Dirnberger bezeichnet Stummvolls Vorschlag zum Arbeitslosengeld als "zynisch"

Bartenstein setzt wieder einmal Arbeitnehmer einseitig unter Druck

Wien (OTS) - Als "zynisch" weist heute AK-Vizepräsident Alfred Dirnberger (ÖAAB) den jüngsten Vorschlag von ÖVP-Finanzsprecher Stummvoll zur generellen Kürzung des Arbeitslosengeldes zurück. Stummvoll hatte gemeint, er könne sich das Abgehen der 4 Wochen Wartefrist für Saisonarbeiter vorstellen, wenn statt dessen alle Arbeitslosen künftig 5 Tage lang kein Arbeitslosengeld erhalten.

"Eigenartig" nennt Dirnberger den einseitigen Druck Minister Bartensteins auf die Arbeitnehmer, im Falle der Nichteinigung der Sozialpartner auf ein Jahresarbeitszeitmodell bei den vier Wochen Sperre des Arbeitslosengeldes zu bleiben. "Wo bleibt dabei der Druck auf die Wirtschaft zum Abschluss eines gerechten Durchrechnungsmodells", kritisiert Dirnberger das Vorgehen des Ministers.

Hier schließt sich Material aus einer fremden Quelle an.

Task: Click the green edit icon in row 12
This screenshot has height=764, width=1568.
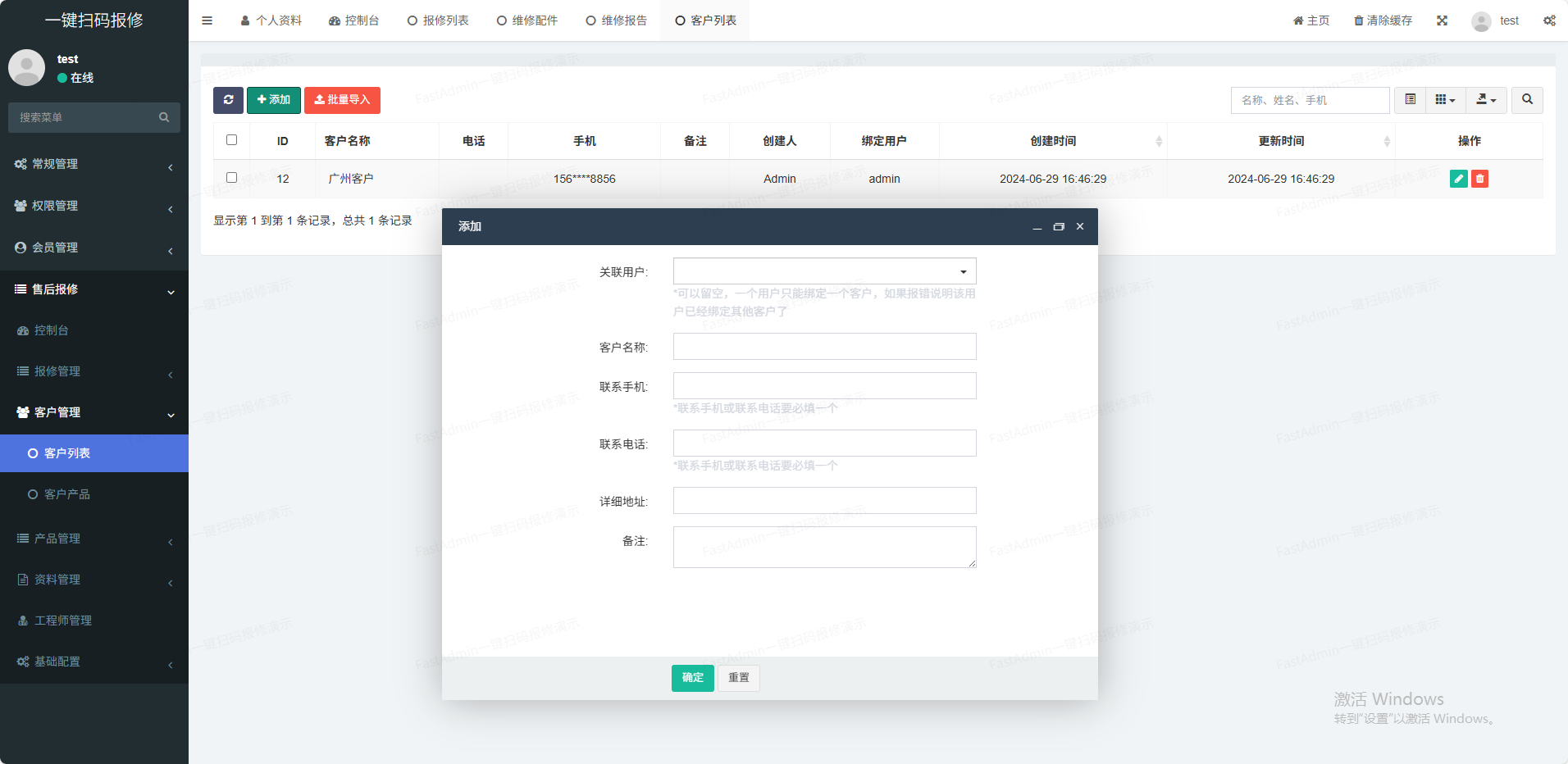Action: tap(1458, 179)
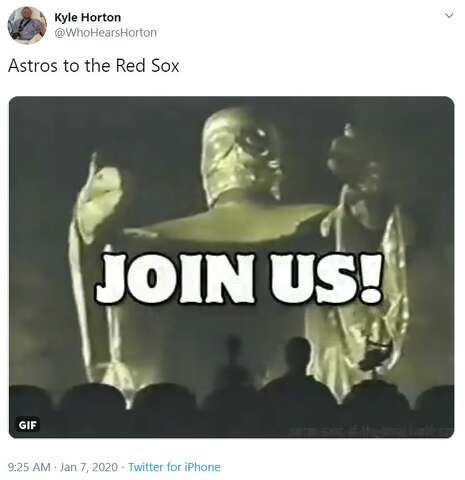Viewport: 465px width, 480px height.
Task: Click the object held by the right figure
Action: (x=375, y=355)
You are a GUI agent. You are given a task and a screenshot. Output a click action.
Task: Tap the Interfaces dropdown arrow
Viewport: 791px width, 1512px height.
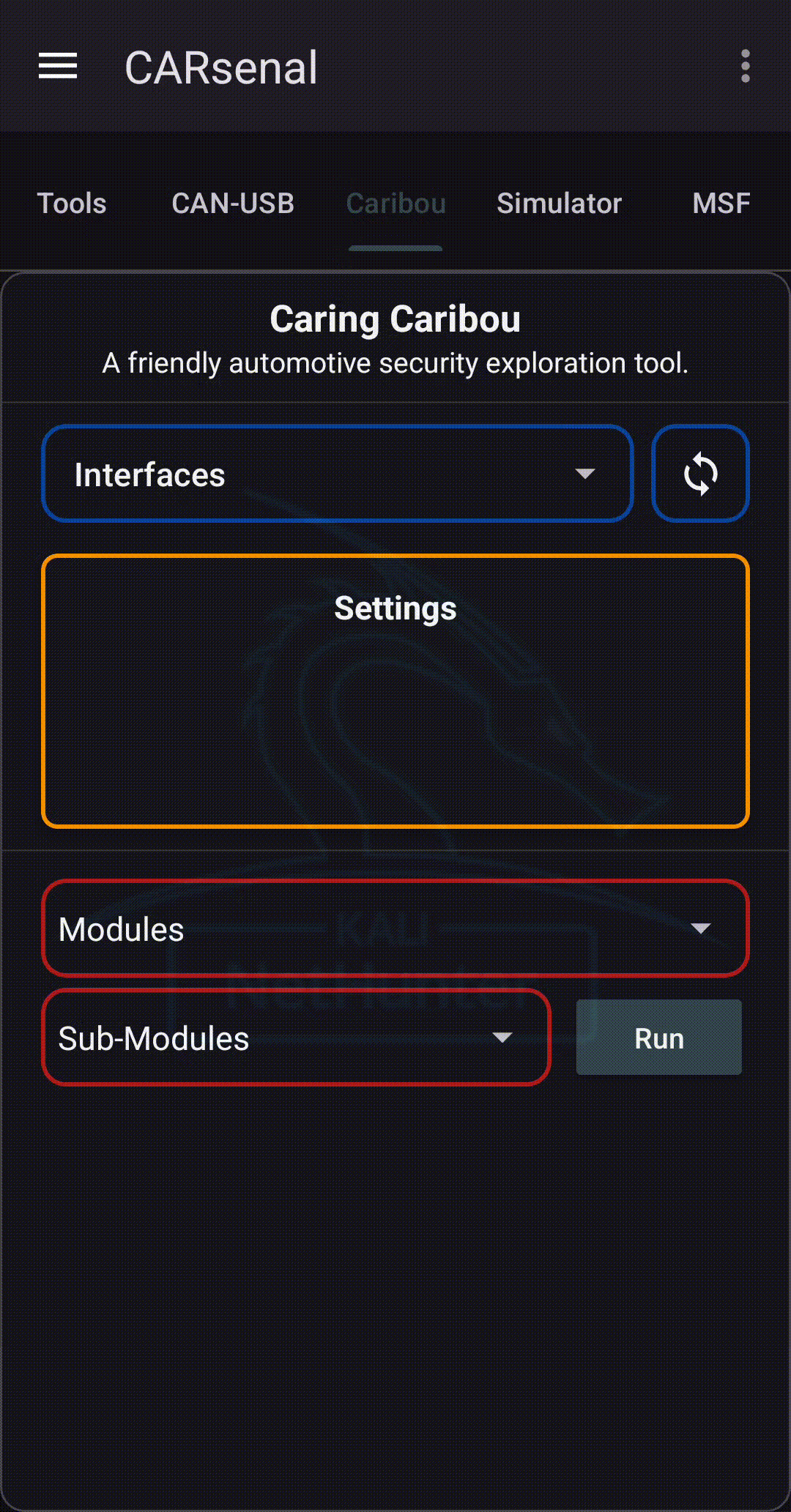point(584,474)
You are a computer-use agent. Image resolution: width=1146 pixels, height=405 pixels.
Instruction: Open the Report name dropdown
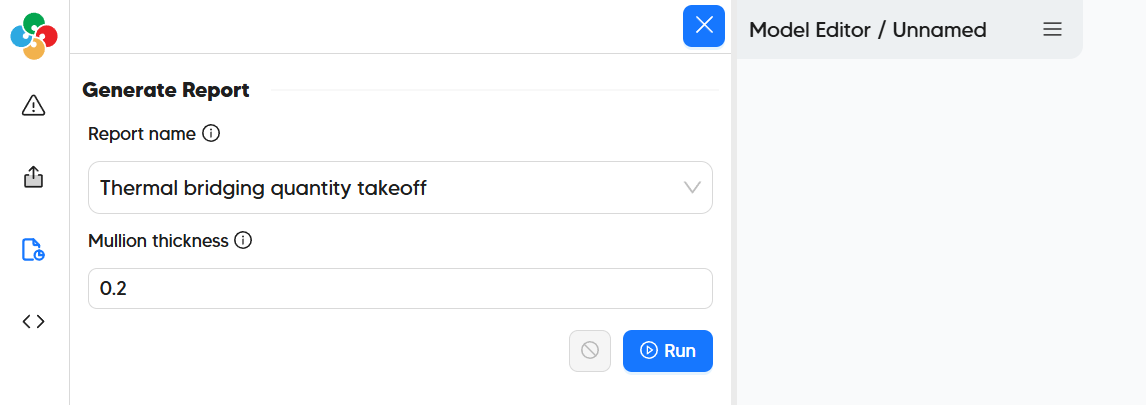tap(400, 188)
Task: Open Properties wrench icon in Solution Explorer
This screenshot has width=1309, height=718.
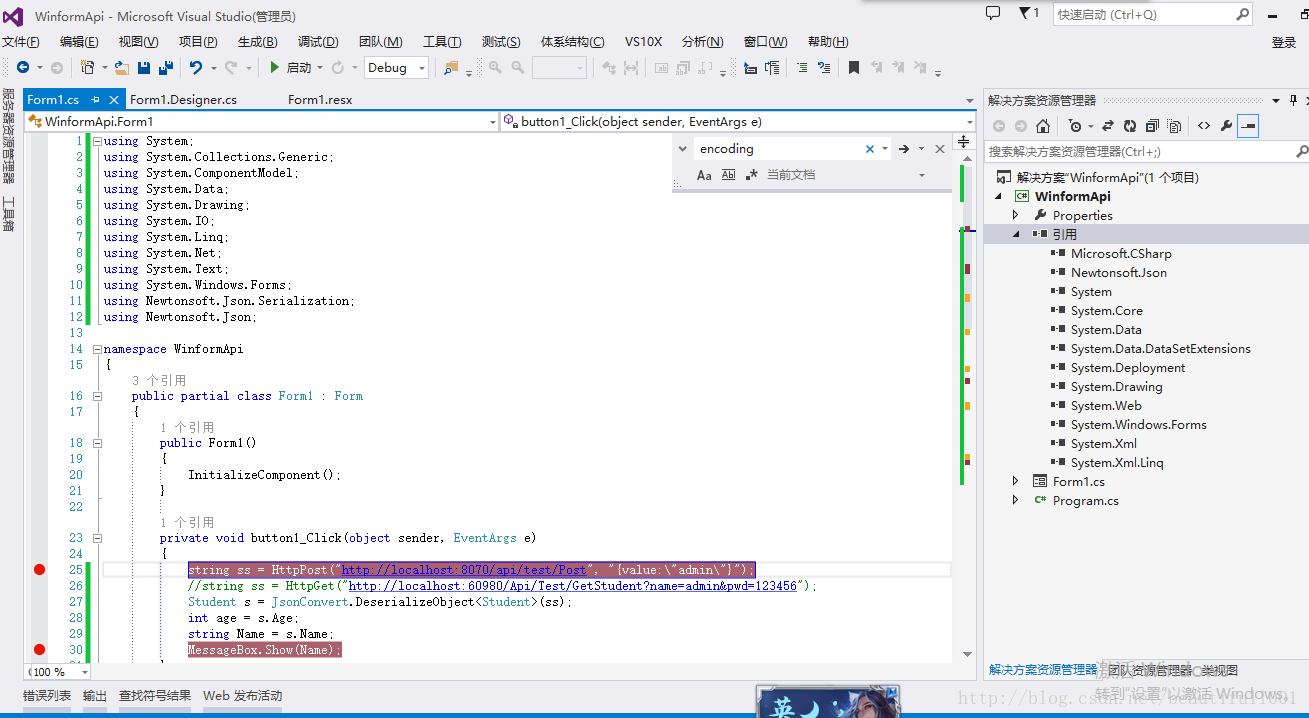Action: click(1226, 126)
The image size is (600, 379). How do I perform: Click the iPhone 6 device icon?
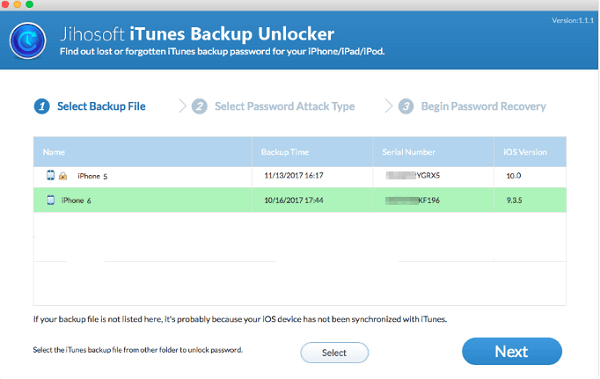coord(51,200)
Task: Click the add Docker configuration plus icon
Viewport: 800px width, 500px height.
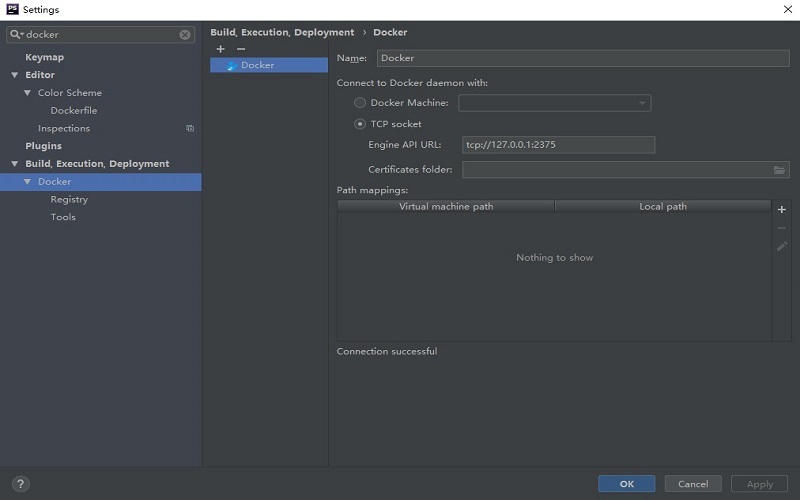Action: 221,49
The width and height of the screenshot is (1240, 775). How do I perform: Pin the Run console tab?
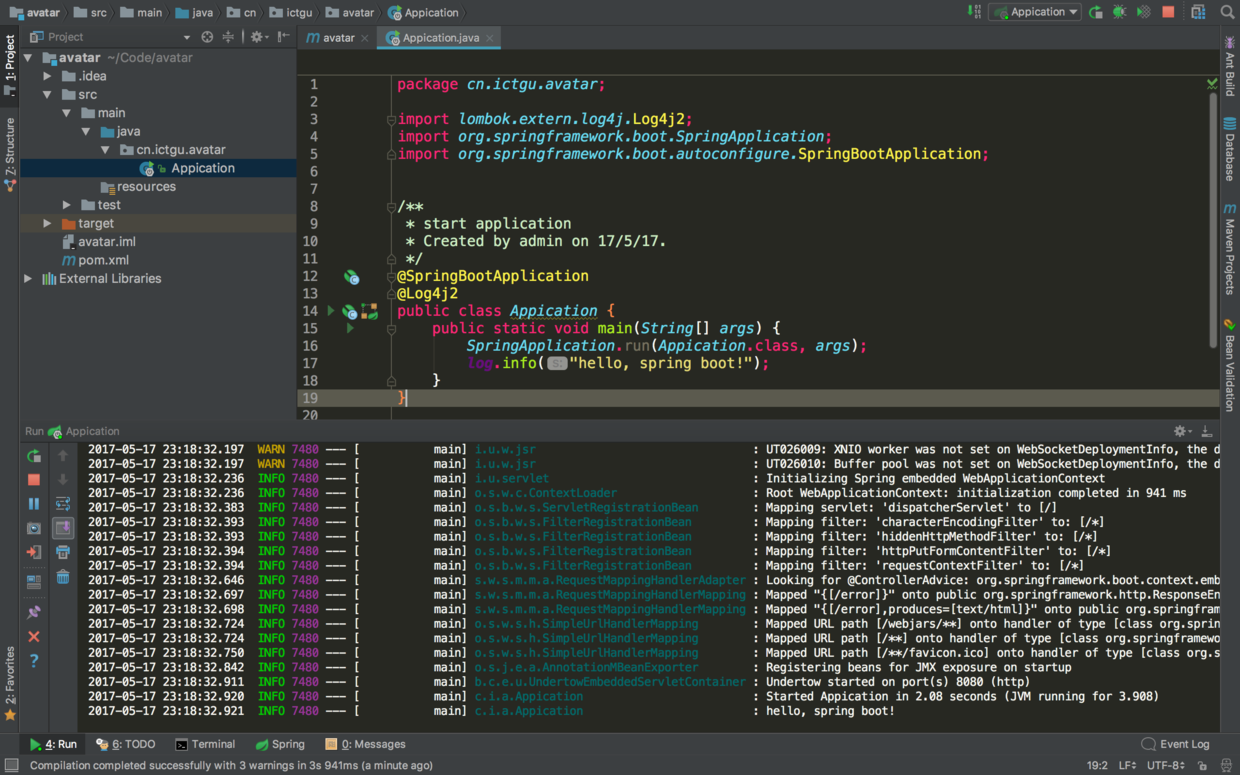point(33,611)
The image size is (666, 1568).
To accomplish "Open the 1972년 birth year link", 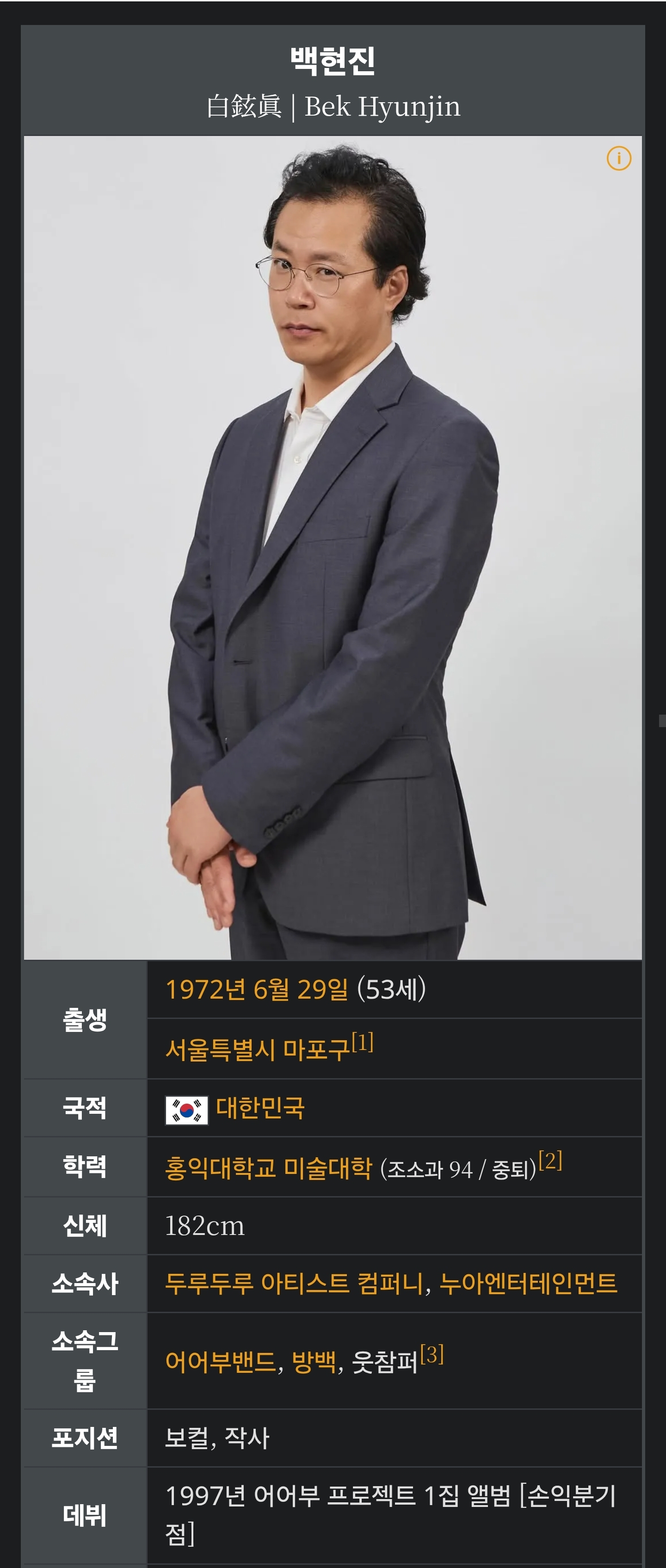I will pyautogui.click(x=206, y=989).
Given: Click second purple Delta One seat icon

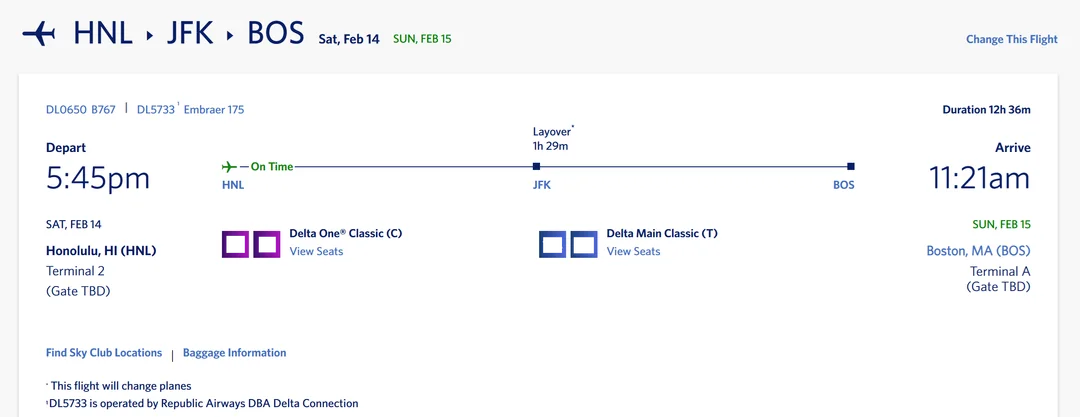Looking at the screenshot, I should [267, 244].
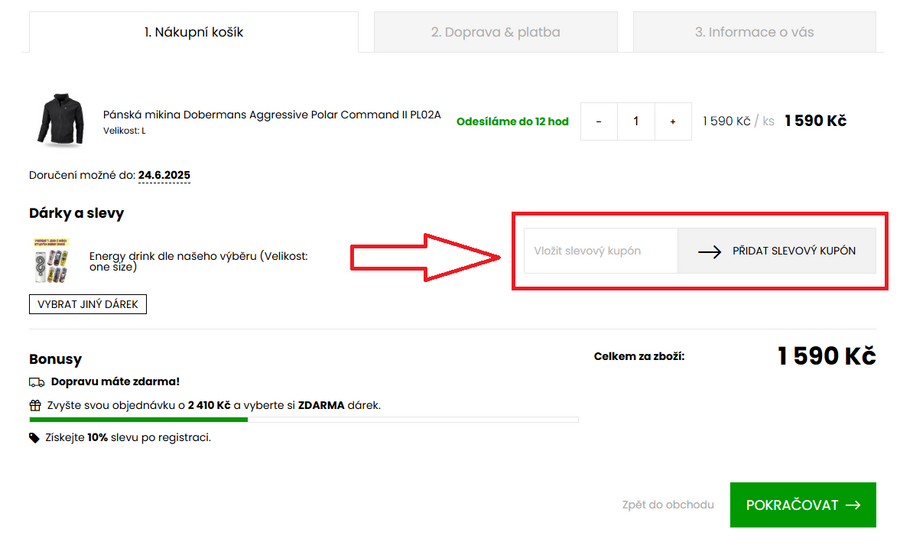The image size is (900, 548).
Task: Switch to the Nákupní košík tab
Action: point(194,32)
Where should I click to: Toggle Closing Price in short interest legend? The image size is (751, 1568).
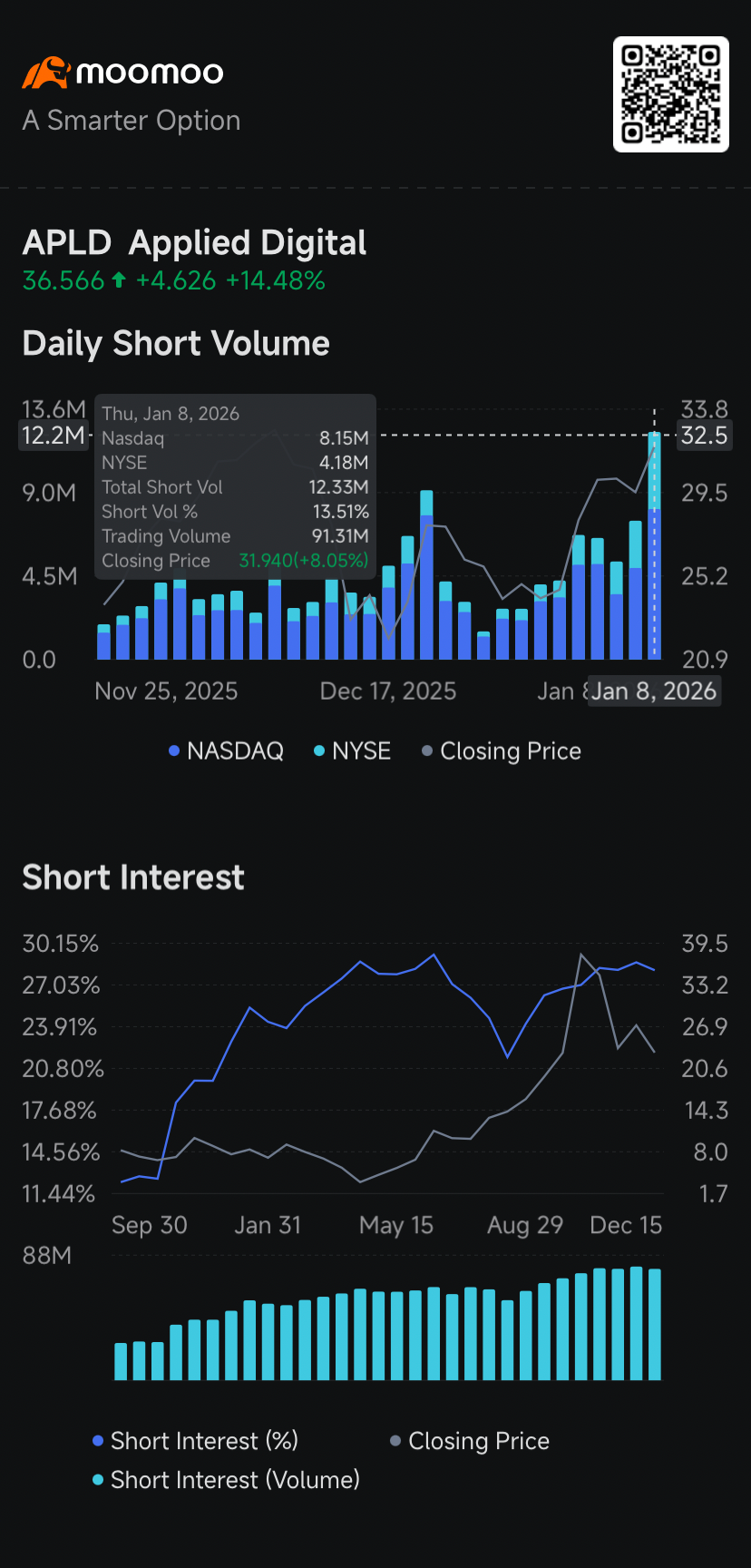[470, 1441]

Dirnberger zu Stummvolls generellem Angriff auf alle Arbeitslosen:
"Schon jetzt ist das Arbeitslosengeld in Österreich im EU-weiten Vergleich eines der niedrigsten. Derartige Belastungsversuche gegen die, die sich am wenigsten wehren können, sind einfach unanständig und unmoralisch. Ich erwarte mir eine klare Zurückweisung dieses Vorschlages des Wirtschaftsvertreters Stummvoll durch ÖAAB-Bundesobmann Fasslabend. Klare Worte sind gefragt! Nicht einseitig mit Druck auf Arbeitnehmer und auf Arbeitslose das Budget sanieren, das sollten sich die Stifter und Vertreter der Konzernherren in den Regierungsparteien endlich klar werden. Nur auf dem kleinen Mann herumzutrampeln wird zu keinem Erfolg führen, eher zu heftigen Reaktionen, denn auf Dauer lässt sich niemand so ungestraft von der Politik behandeln."